Lo Stato impari
dai bilanci familiari

La produzione industriale a giugno è calata dello 0,4% rispetto a maggio e dell’1 rispetto al 2015. Un calo evidente che ha un nome: recessione. Nel 1980 il debito pubblico dell’Italia era il 54% del Pil. Nel 2015 è a quota 132,4% . Tutti attendono un’inversione di tendenza ma con questi dati economici l’uscita dalla crisi è accidentata. Per abbattere il debito o quantomeno per non aumentarlo è necessario un incremento del prodotto interno lordo. Ma l’economia soffre di una domanda interna debole non in grado di colmare i contraccolpi di un calo degli ordinativi esteri. La situazione geopolitica globale è instabile e si riflette nel rallentamento dello sviluppo economico dei Paesi emergenti. La Germania, come prima nazione manifatturiera d’Europa (l’Italia è la seconda), risente meno del calo dei mercati esteri.

Quest’anno la produzione industriale crescerà dello 0,75 % rispetto allo 0,5% del 2015. Numeri miseri ma il trend positivo si conferma da sei anni a questa parte. La novità è che la domanda tedesca interna è in movimento e registra un aumento. Si pone dunque la questione: ma se la politica economica tedesca è segnata dall’austerità e l’obiettivo, peraltro raggiunto, è quello del surplus di bilancio come mai crescono i consumi? Lo Stato risparmia, fa pochi investimenti, non dà stimoli al rilancio della domanda interna e tuttavia il consumatore spende e così facendo contribuisce a colmare il calo dell’attività produttiva creata dalla riduzione delle richieste dall’estero. Un circolo virtuoso che dà stabilità al sistema. E tuttavia mette in crisi tutti coloro che fino a ieri hanno rimproverato al governo tedesco di non aver provveduto al rilancio degli investimenti con un allargamento della spesa pubblica. La morale è che risparmiare premia , quantomeno a Berlino.
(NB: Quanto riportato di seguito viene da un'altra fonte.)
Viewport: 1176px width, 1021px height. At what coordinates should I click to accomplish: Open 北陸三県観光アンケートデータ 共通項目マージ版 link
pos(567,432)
Dalle altre parti e in Italia in particolare non è detto che debba essere così.

Ed è qui che balza la differenza tra il Nord e il Sud Europa. Il consumatore tedesco ad uno stimolo della domanda creato dalla mano pubblica si ritrae perché crede che la lievitazione della spesa di bilancio si traduca prima o poi in un aumento delle imposte. Teme uno squilibrio del proprio budget familiare e non osa spendere per timore di dover affrontare spese impreviste. Se invece lo Stato raggiunge il pari o un surplus di bilancio, come nel 2015, allora si rasserena ed è disposto a consumare perché non vede nubi all’orizzonte. Confronti con l’Italia o la Francia sono superflui. Si pensi solo che lo Stato francese è in cronico deficit da decenni ed appena il governo pensa di ridurre i costi scatta la protesta sociale. Jean Claude Juncker, presidente della Commissione europea, alla domanda del perché la Francia è sempre in deficit ha risposto: ma la Francia è la Francia. E lo stesso si potrebbe dire dell’Italia con il suo mega debito. Questo spiega le difficoltà della Germania nel cercare di imporre il suo modello alla politica economica europea.

La parola austerità è stata bandita e del resto non è nemmeno presente nel vocabolario tedesco perché tenere i conti in ordine non vuol dire stringere la cinghia ma semplicemente gestire in modo oculato le uscite. Idea peraltro diffusa nel mondo latino, dove nelle famiglie si calcolano le spese con il famoso detto: fare il passo secondo la gamba. Ma ciò che vale per i bilanci familiari non vale per lo Stato, dal quale si pretende tutto come se fosse un corpo estraneo ai cittadini. E questo spiega le difficoltà del governo Renzi nel portare avanti il taglio agli sprechi della mala amministrazione. Gestire la cosa pubblica come se fosse quello di una famiglia è un obiettivo nobile ma ha un costo: la perdita di voti.